WHAT TO DO = Could you give again exactly, and only, the lines from the one holding "660x409 pixels. At" through the end of the data, both ends included, with pictures left out?

-- TASK INPUTS follows --

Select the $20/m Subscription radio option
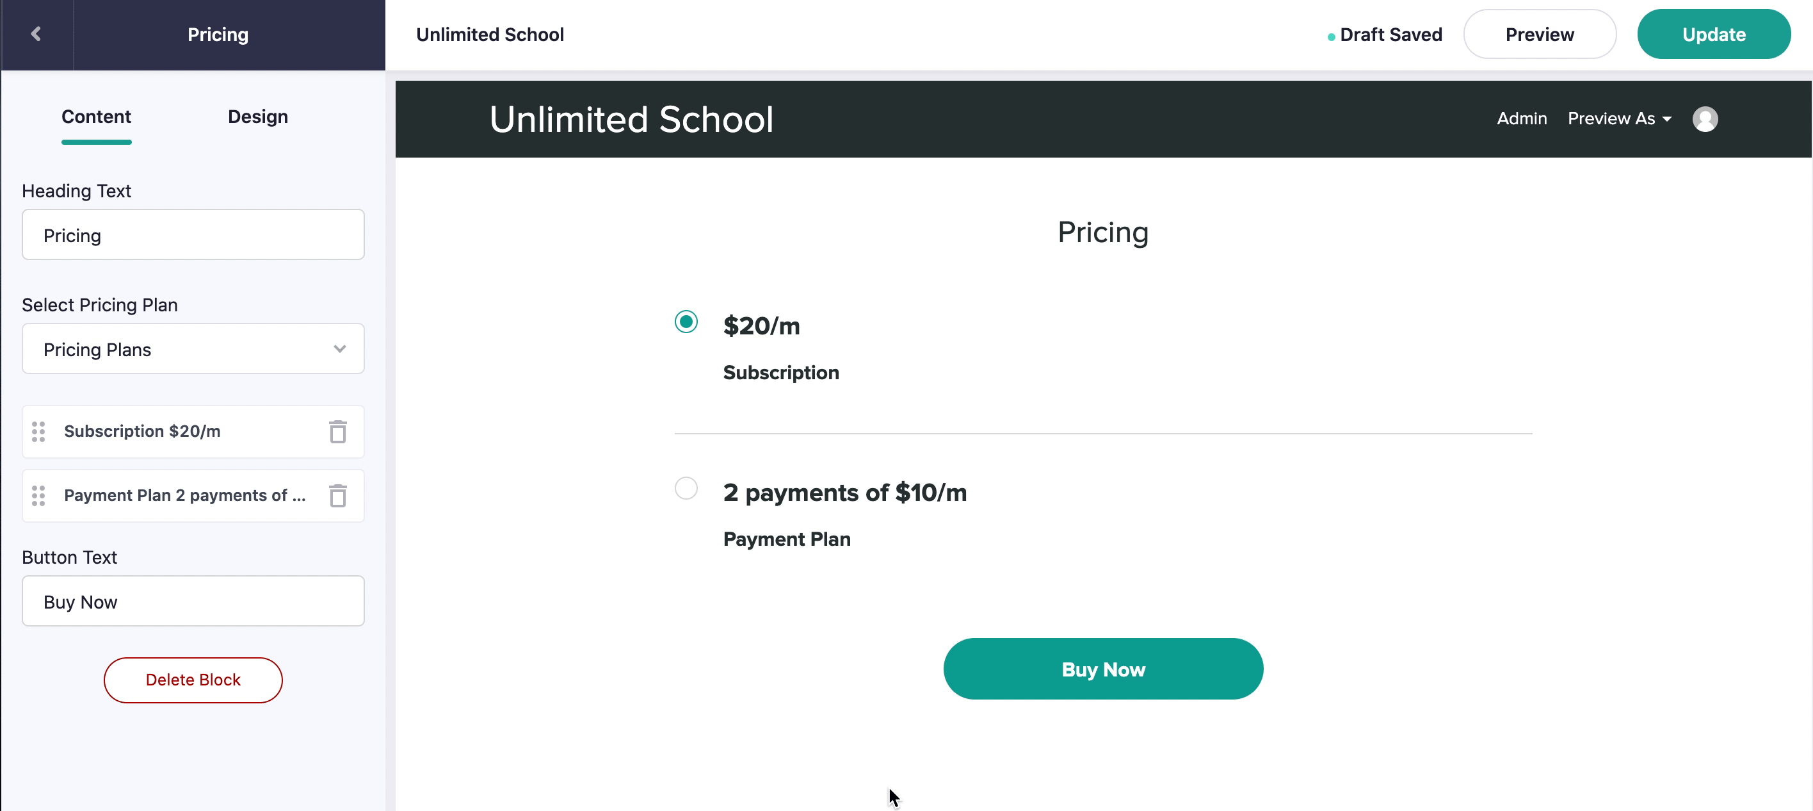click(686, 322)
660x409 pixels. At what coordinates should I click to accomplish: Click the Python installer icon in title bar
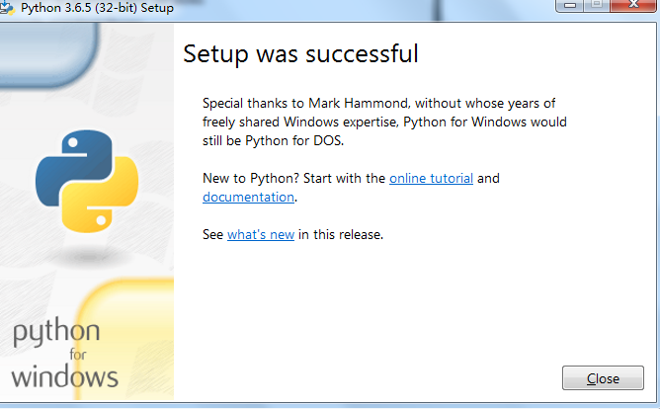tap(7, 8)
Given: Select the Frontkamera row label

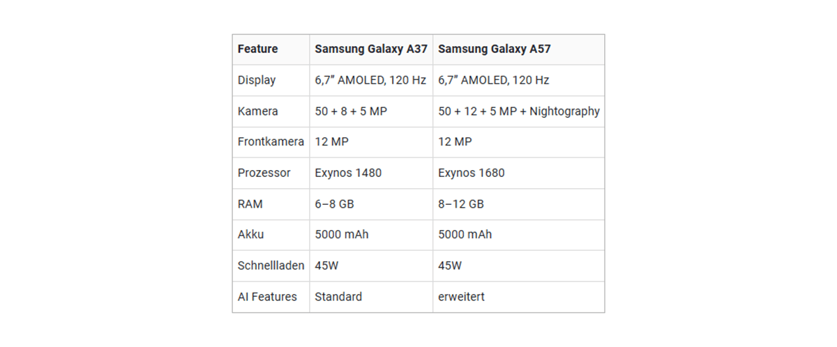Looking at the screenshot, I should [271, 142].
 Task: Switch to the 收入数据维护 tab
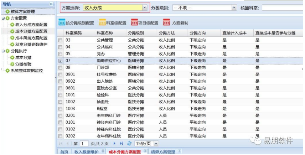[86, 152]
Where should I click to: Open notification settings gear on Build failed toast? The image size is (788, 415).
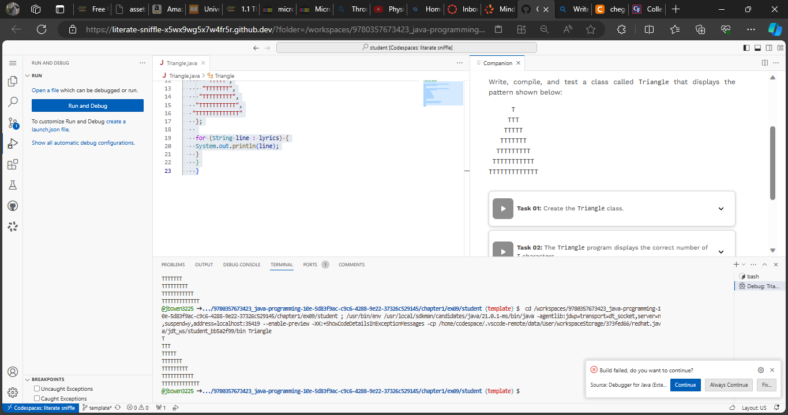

-- TASK INPUTS concluded --

REPLY TO THE EXERCISE =
660x409 pixels. At what coordinates should I click to accomplish: Click the Python installer icon in title bar
tap(7, 8)
Given: Select the Frontkamera row label

Looking at the screenshot, I should [271, 142].
 Task: Switch to the 收入数据维护 tab
[86, 152]
Where should I click to: Open notification settings gear on Build failed toast? The image size is (788, 415).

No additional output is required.